Novacore narrows AI focus to underwriting profitability
Novacore is concentrating its AI investments on a single objective: writing profitable business. Rather than pursuing broad digital transformation, the managing general underwriter targets AI across its underwriting value chain, from submission intake to risk evaluation.
Joe Christman, chief technology and AI officer, said the company aligns its efforts across three constituencies: producers, carrier partners, and internal underwriting teams. Each interaction becomes a target for AI-driven improvement.
Access to advanced models shifts competitive dynamics
The release of next-generation large language models has altered the playing field for mid-sized firms. Christman pointed to Anthropic's Claude Opus as a turning point that gives companies like Novacore access to capabilities once limited to large insurers or technology firms.
Novacore embeds these models across workflows to target inefficiencies that constrain underwriting performance. The focus is practical deployment tied to business outcomes, not experimentation alone.
The improvements extend to how the firm interacts with brokers and carriers. AI tools reduce friction in submission handling, improve data extraction, and accelerate turnaround times. These gains reinforce the firm's ability to select and price risk effectively.
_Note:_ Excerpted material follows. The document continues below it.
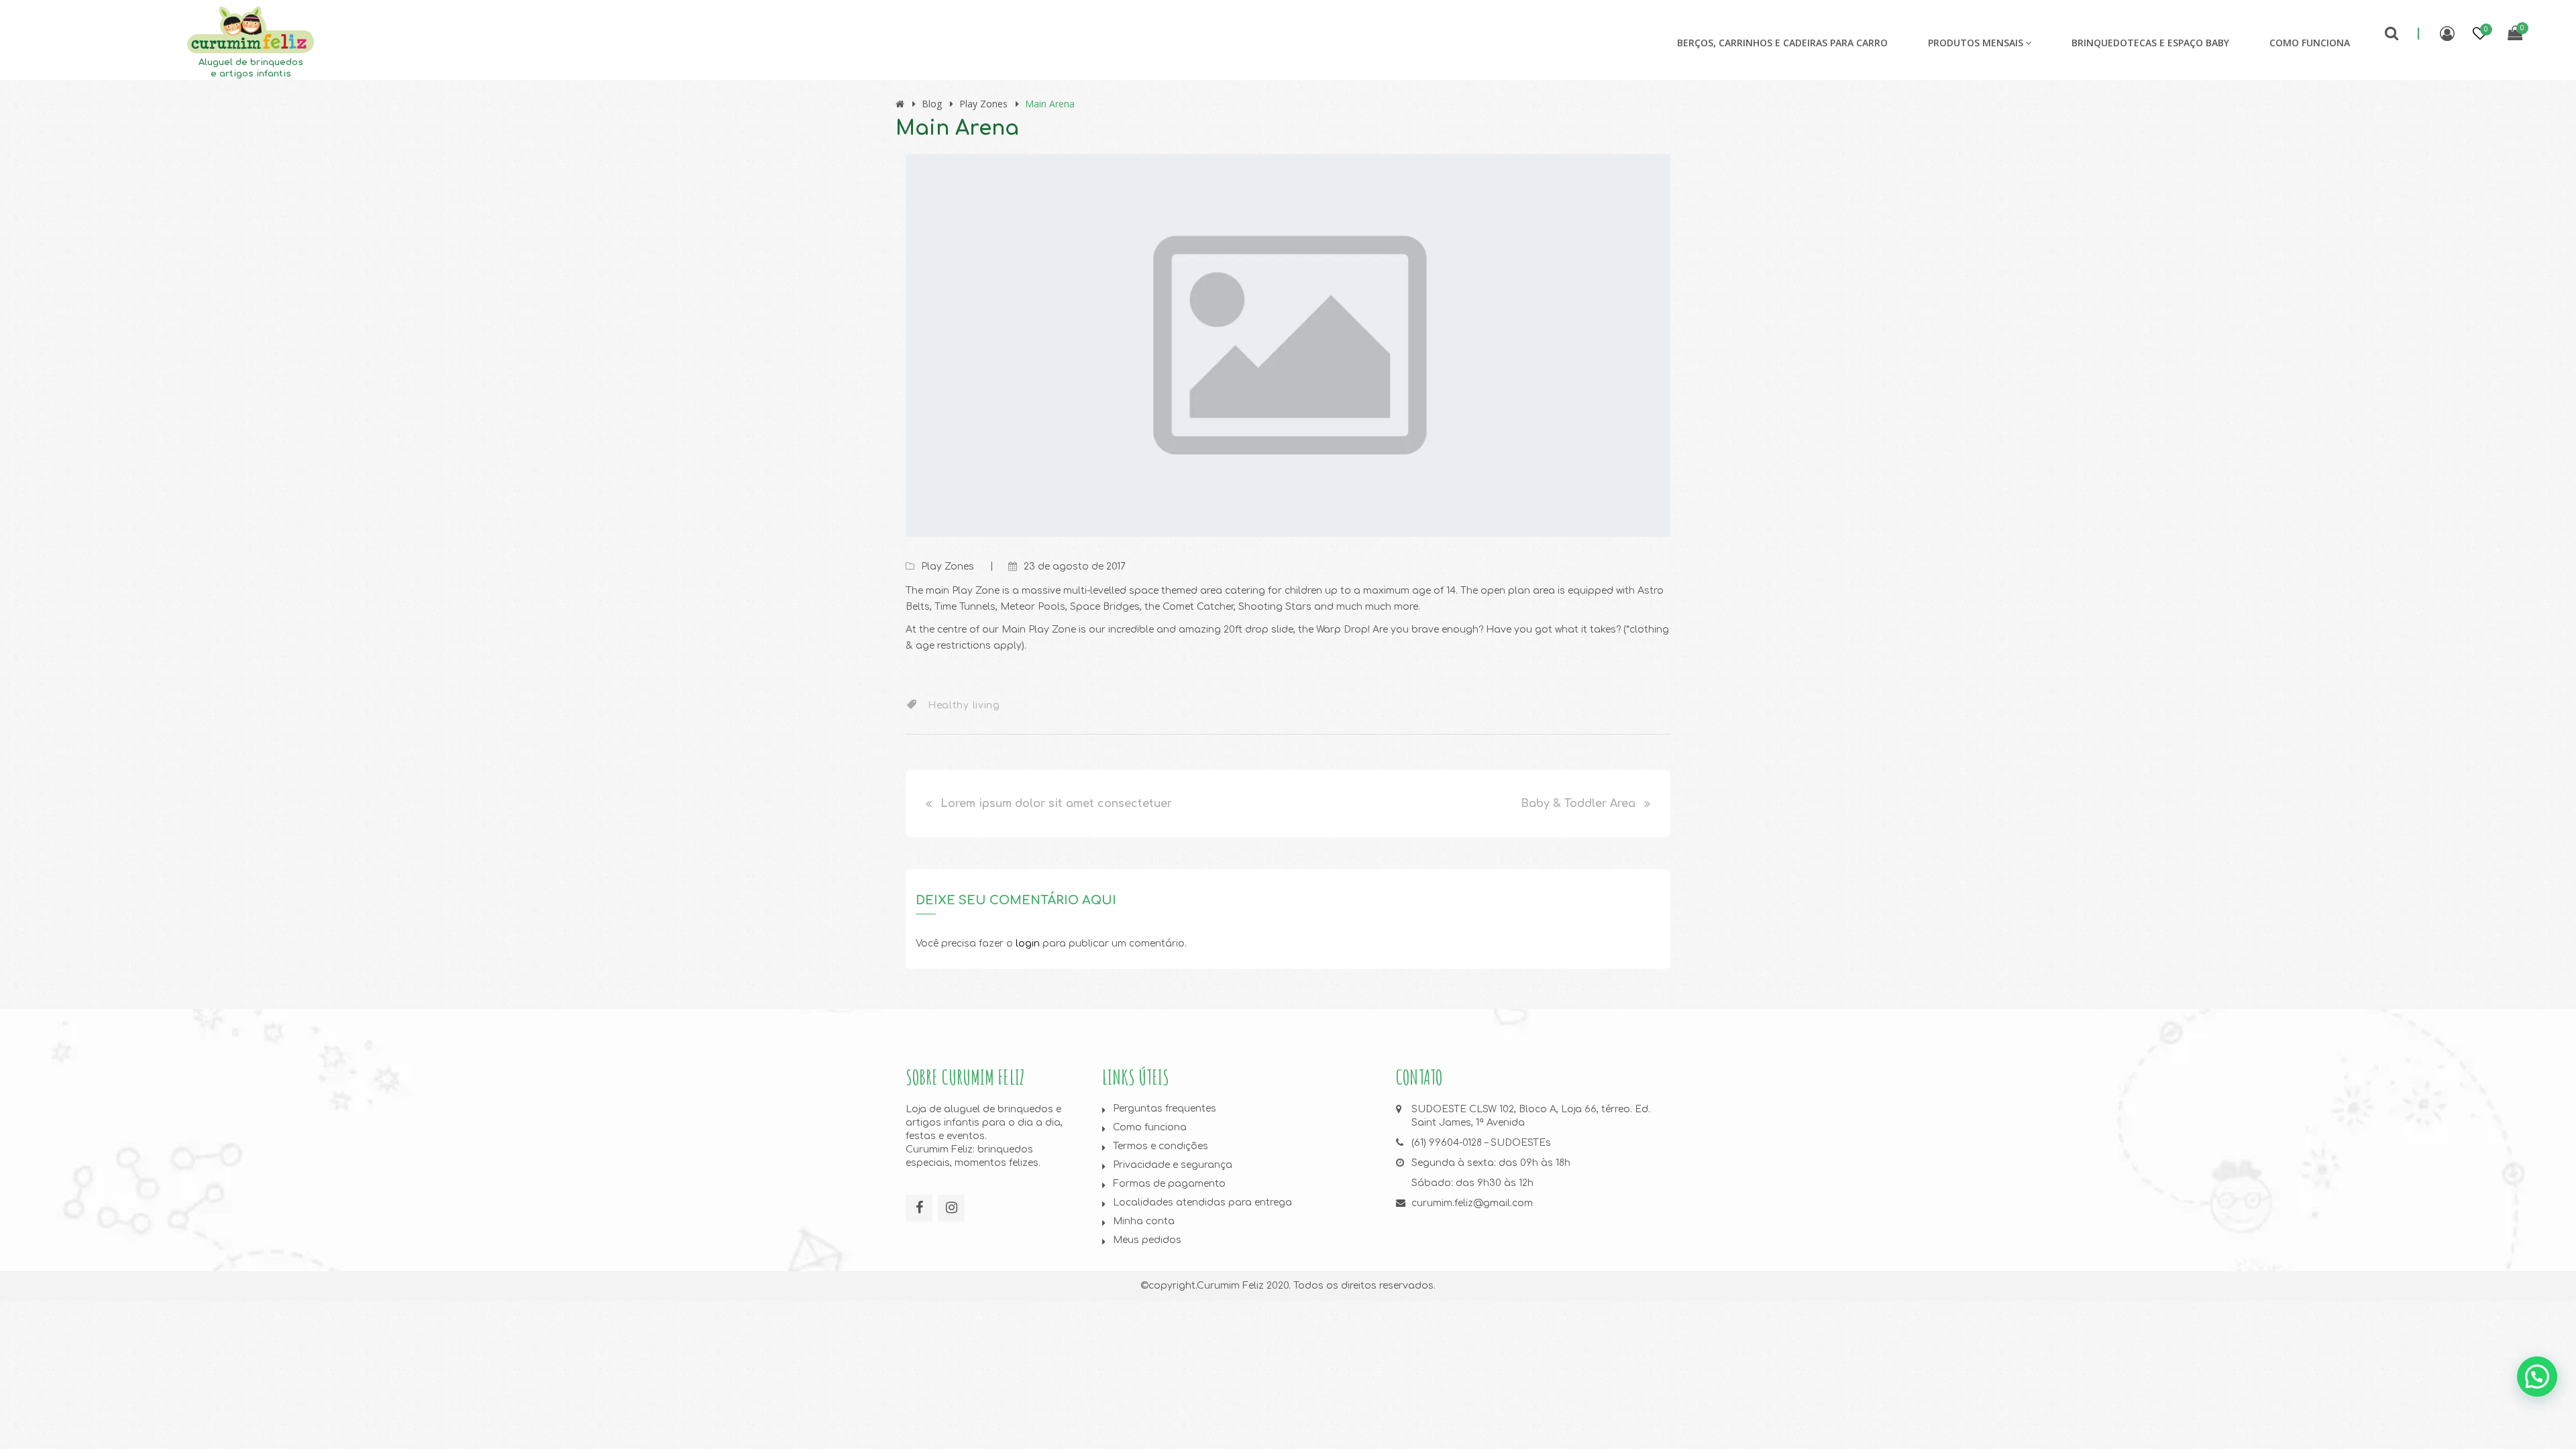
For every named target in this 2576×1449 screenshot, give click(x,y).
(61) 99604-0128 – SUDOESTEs (1481, 1143)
Pairing business and technology leaders drives adoption
Novacore uses a "two-in-the-box" operating model on every initiative, pairing business and technology leaders from day one. This structure ensures subject matter expertise shapes how new capabilities are designed and deployed.
Underwriters and other stakeholders are involved early, reducing the risk of misalignment between tools and user needs. This approach reflects lessons from prior transformation efforts, where lack of end-user engagement limited adoption.
The nature of newer AI tools also smooths adoption. Unlike earlier systems that added complexity, these solutions often remove manual tasks underwriters find burdensome. Resistance to change diminishes when tools solve problems rather than create them.
By automating routine processes, Novacore frees underwriters to focus on higher-value activities such as risk assessment and portfolio management. That reallocation reinforces the company's central objective of improving underwriting quality.
Partner selection tied to AI foundation
Novacore applies strict criteria to external technology partnerships. Any partner must be built on leading generative AI and LLM platforms.
This requirement ensures scalability and continuous improvement. By anchoring partnerships to established AI ecosystems such as OpenAI, Anthropic, and Google, Novacore avoids short-lived solutions.
Leadership alignment sustains the strategy. Christman cited strong support from executives Aaron Miller and Chase Clark, who are actively involved in execution. That top-down commitment establishes a mandate that reinforces adoption across the organization.
Without executive alignment, most companies fail in AI for insurance transformations, Christman said. At Novacore, leadership support extends beyond vision-setting to active participation in operational decisions.
The firm's proprietary platform serves as the central hub for its AI capabilities. By consolidating tools and workflows into a unified environment, Novacore embeds its strategy into daily operations rather than treating it as a standalone initiative.